4) Trading Strategy
Position Sizing
You can have the best analysis in the world, but if your position sizing is wrong, you can still go bankrupt. Position sizing is the most underrated skill yet the most decisive factor for your portfolio's fate.
Definition
Position sizing is determining how many lots or how much capital to allocate for each stock transaction. It determines how much impact one trade (whether profit or loss) has on your overall portfolio.
Simple Explanation (Analogy)
Position sizing is like dividing food portions on plates. If you put all the rice, sides, and vegetables on one giant plate, you can't eat anything else and if it falls, all the food is gone. But if you split across several plates with the right portions, even if one plate falls, you still have the others. Never put all your food on one plate!
Indonesian Stock Example
Trader A has Rp 100 million and puts 50% (Rp 50 million) in one stock, GOTO. Price drops 20%, loss is Rp 10 million or 10% of total capital. Trader B with the same capital puts only 10% (Rp 10 million) in GOTO. Price drops 20%, loss is only Rp 2 million or 2% of total capital. Trader B is still calm, Trader A is already panicking.
How to Use
- Calculate position size based on risk: determine max risk per trade (e.g. 1% = Rp 1 million from a Rp 100 million portfolio). If your stop loss is 5%, then max position = Rp 1 million / 5% = Rp 20 million.

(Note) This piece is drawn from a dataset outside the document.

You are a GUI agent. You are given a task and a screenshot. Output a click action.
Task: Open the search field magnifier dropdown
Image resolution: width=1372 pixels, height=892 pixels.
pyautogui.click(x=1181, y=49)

- Never allocate more than 20-25% of your portfolio to a single stock. For beginners, it's safer to limit it to 10-15% per stock.
- Adjust position size to your conviction level. High conviction trade: position can be larger (but still within max limits). Low conviction: smaller position.
Common Mistakes
- Going all-in on one stock because you're 'super confident'. Even Warren Buffett at his most confident still diversifies. Being 100% certain is an illusion — the market can always surprise you.
- Using the same position size for all trades without considering stock volatility. Stocks with higher volatility should have smaller positions.
- Increasing position size after a winning streak. This is the 'revenge of the market' — the biggest losses usually come when you're most overconfident.
FAQ
What's the simplest position sizing formula?
The simplest formula: Position Size = (Risk per Trade) / (Stop Loss Distance in %). Example: max risk Rp 1 million, stop loss 5%. Position size = Rp 1 million / 5% = Rp 20 million. So you buy Rp 20 million worth of stock, and if it drops 5%, your loss is exactly Rp 1 million.
How many stocks should ideally be in a portfolio?
For active traders, 3-5 stocks is sufficient so you can focus on monitoring. For investors, 5-10 stocks from different sectors provides good diversification without too much to track. More than 15 stocks is usually over-diversification and performance tends to mirror the index.